Cassie Belek | Tuesday, December 5, 2006

There’s an old jazzy song called “Everything Old is New Again.” I know this because I danced a tap solo to it in 7th grade. It was a sweet little number for my first ever competition dance solo and the owner of the studio choreographed it for me. It was the big time, trust me. The lyrics say, “Don’t throw the past away/You might need it some rainy day/Dreams can come true again/ When ev’ry thing old is new again.”

One can even apply these words to the current television season. Shows, techniques and even actors from the past are suddenly revived and new once more. Unfortunately, not many people are taking notice of these resurrections.

“The O.C.”: “The O.C.” has risen from the dead in its fourth season, but the ratings prove that no one is noticing or watching. Nov. 30 brought in only 3.6 million viewers compared to the 24.3 million watching “Grey’s Anatomy.” It’s true that the show is playing in the most competitive timeslot of the week, but with the fortunate death of Mischa Barton’s Marissa Cooper, “The O.C.” is having fun again. Kaitlin, Marissa’s younger sister, is the ultimate scene stealer and a perfect complement to mother Julie. When Summer went to Brown and stopped shaving her legs, Taylor stepped in and became the new female comic relief. Her budding romance with Ryan is all too welcome, since she has more spunk and energy than the empty-inside Marissa ever did.

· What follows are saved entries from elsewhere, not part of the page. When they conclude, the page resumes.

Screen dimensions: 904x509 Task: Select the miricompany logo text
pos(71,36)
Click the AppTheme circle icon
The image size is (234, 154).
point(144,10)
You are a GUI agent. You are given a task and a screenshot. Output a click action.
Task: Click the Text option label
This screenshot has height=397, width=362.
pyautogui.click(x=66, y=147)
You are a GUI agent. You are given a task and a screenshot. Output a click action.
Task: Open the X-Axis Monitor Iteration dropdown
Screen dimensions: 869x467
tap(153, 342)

“Saturday Night Live”: Believe it or not, “SNL” is becoming funny again. It’s been painful to watch since the cast from the Will Ferrell years abandoned ship for smoother waters, but with the talent of fresh meat such as Groundlings veteran Kristen Wiig, the 32nd season is looking promising.

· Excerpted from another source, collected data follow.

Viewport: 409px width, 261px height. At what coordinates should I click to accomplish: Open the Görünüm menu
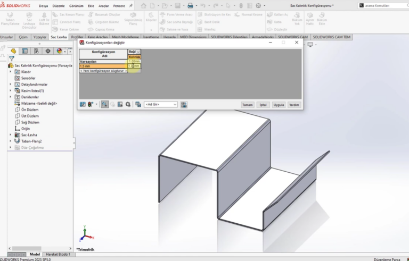[x=76, y=5]
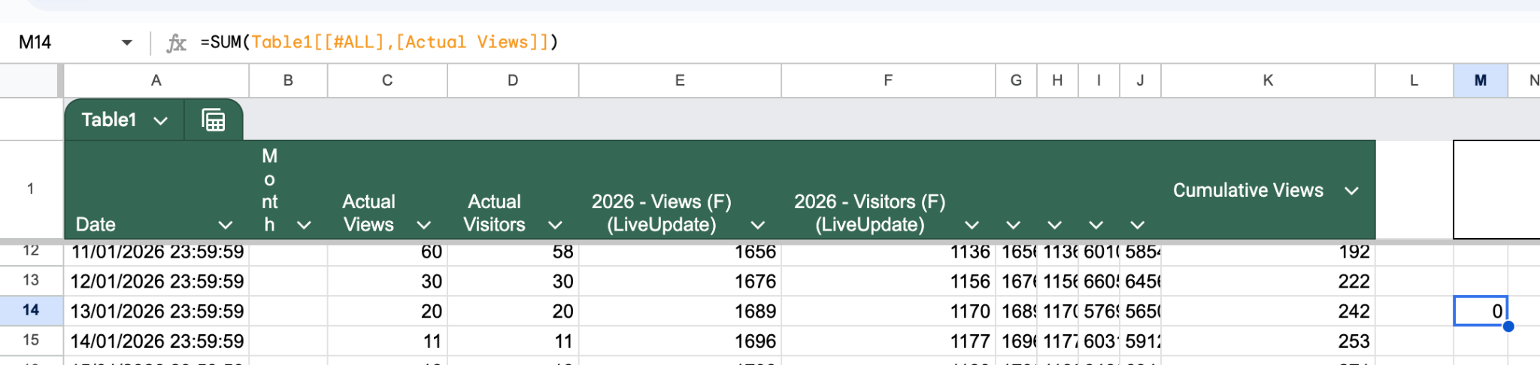Open the column G header filter dropdown
This screenshot has height=365, width=1540.
[x=1013, y=225]
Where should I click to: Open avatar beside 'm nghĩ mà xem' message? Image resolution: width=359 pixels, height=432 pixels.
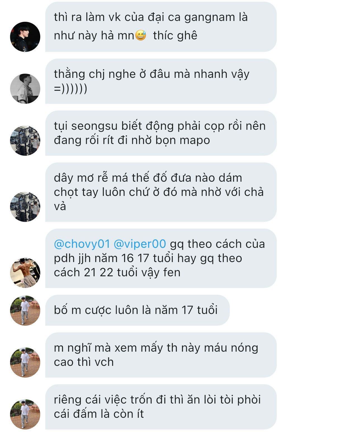[25, 362]
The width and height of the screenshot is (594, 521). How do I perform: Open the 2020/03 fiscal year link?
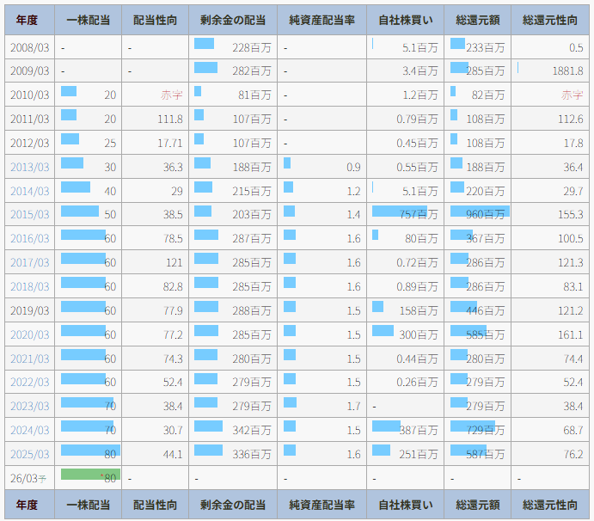(29, 334)
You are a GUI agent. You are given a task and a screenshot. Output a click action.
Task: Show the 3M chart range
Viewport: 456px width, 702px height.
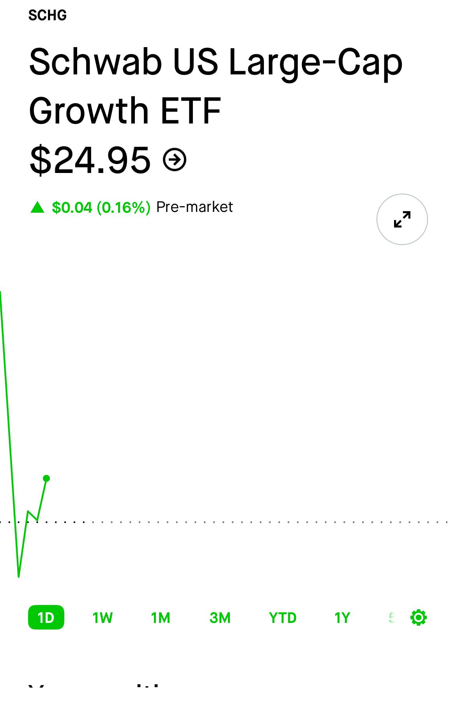[220, 618]
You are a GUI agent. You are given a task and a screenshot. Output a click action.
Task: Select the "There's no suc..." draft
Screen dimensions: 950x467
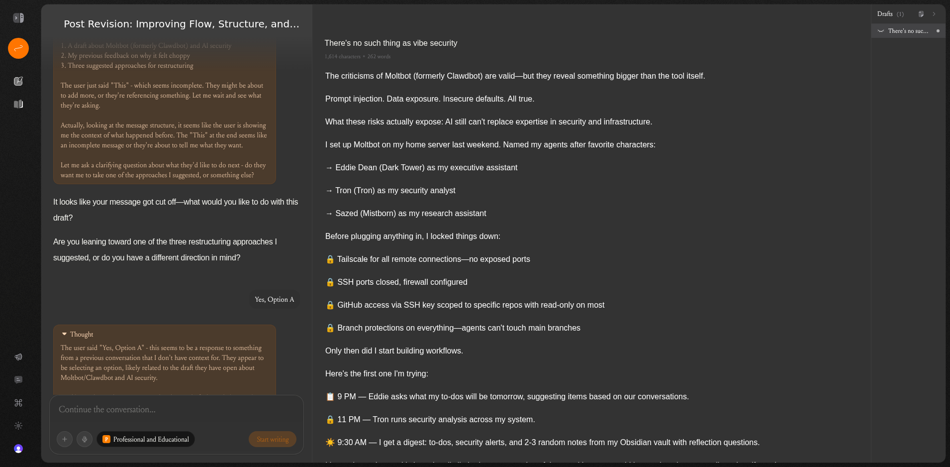pos(908,31)
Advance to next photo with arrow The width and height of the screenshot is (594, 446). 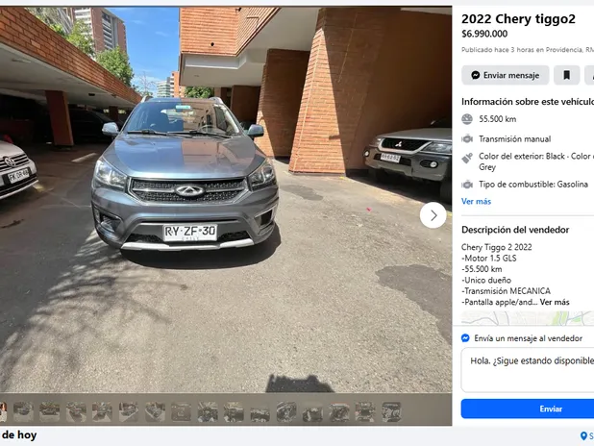433,215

Wiig is the new powerhouse of “SNL,” though this has yet to be acknowledged by the show or by mainstream media. Her straight-faced awkwardness in this season’s “Car Pool” sketch with Alec Baldwin created one of the greatest and funniest sketches in recent memory. Unlike the overrated Jimmy Fallon and Horatio Sanz, Wiig never breaks, proving herself as a comedian and a professional.

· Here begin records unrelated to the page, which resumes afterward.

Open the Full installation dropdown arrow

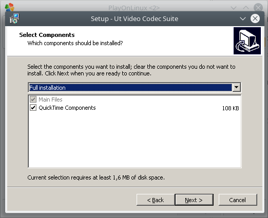tap(237, 87)
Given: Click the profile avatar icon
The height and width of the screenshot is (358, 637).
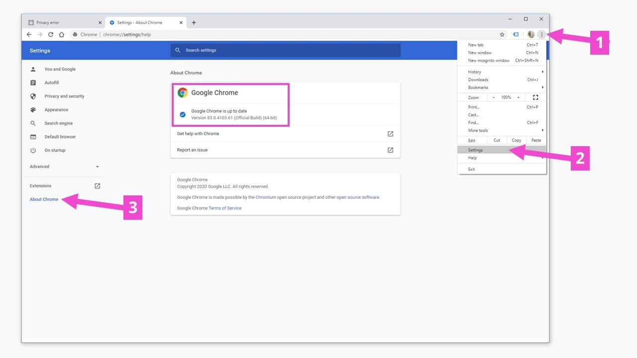Looking at the screenshot, I should [531, 34].
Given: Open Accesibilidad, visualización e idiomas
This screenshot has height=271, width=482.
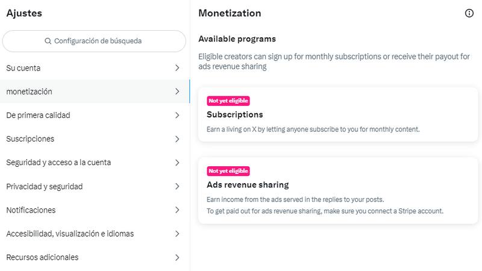Looking at the screenshot, I should pos(70,234).
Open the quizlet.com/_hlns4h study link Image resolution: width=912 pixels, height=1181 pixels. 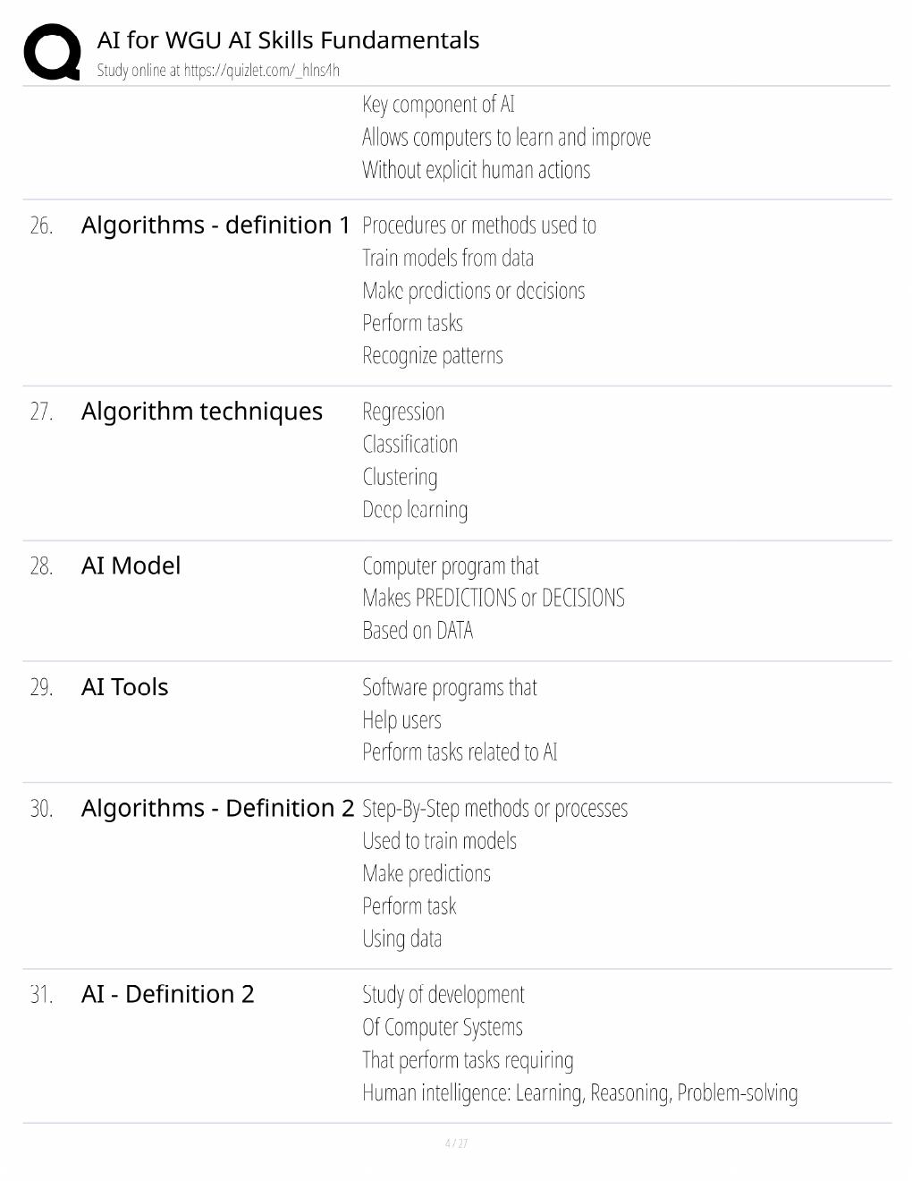[x=262, y=71]
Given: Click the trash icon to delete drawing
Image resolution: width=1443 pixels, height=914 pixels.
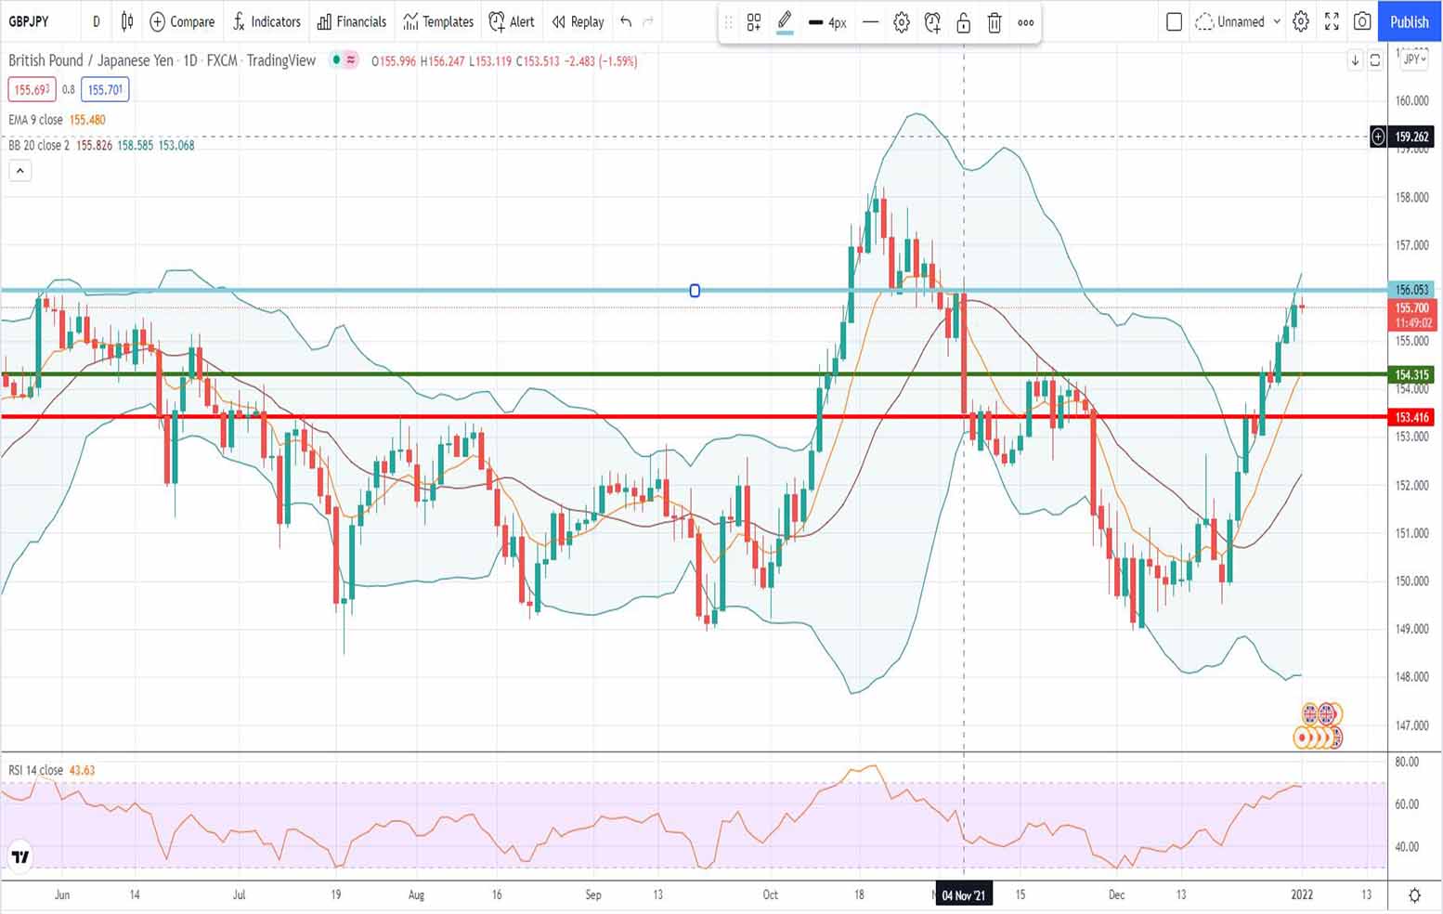Looking at the screenshot, I should [x=994, y=22].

“How I Met Your Mother”: This series isn’t exactly old, and neither is the multi-camera format that it uses, but its core concept is – singles in Manhattan looking for friendship and love accompanied by a laugh track. No big deal. However, “Mother” takes this antiquated premise and somehow finds a way to make it new. It’s not an exact “Friends” rip-off. There are five friends instead of six, and they hang out at a bar instead of a coffee house, but “Mother” has two people that “Friends” never did – Bob Saget and Doogie Howser.

Yes, Saget is nothing more than the narrator, but it’s refreshing to hear him narrate this series instead of “America’s Funniest Home Videos.” Neil Patrick Harris’ Barney is Chandler and Joey molded into one super sarcastic ladies’ man. The situations are fresh, and fortunately the series is too young to “jump the shark” by desperately making someone pregnant.

Sometimes revisiting the old welcomes all kinds of new. Even “The View” is renewing itself with loud-mouthed, giveaway-happy Rosie O’Donnell. The electric debates between liberal Rosie and conservative Elizabeth are enough to keep anyone tuned in, even without drunken appearances by Danny DeVito.

However, with a media transfixed by the happenings of “Grey’s,” a groundbreaking youth-oriented series is in danger of getting cancelled. With the full-season pick-ups of “Studio 60” and “30 Rock,” the show that inspired them both is being written off as past its prime. And with the (well-deserved) media attention of single-camera comedies, one actually good multi-camera sitcom isn’t getting nearly enough coverage.

The old may be new again, but whether or not the audience will notice remains to be seen.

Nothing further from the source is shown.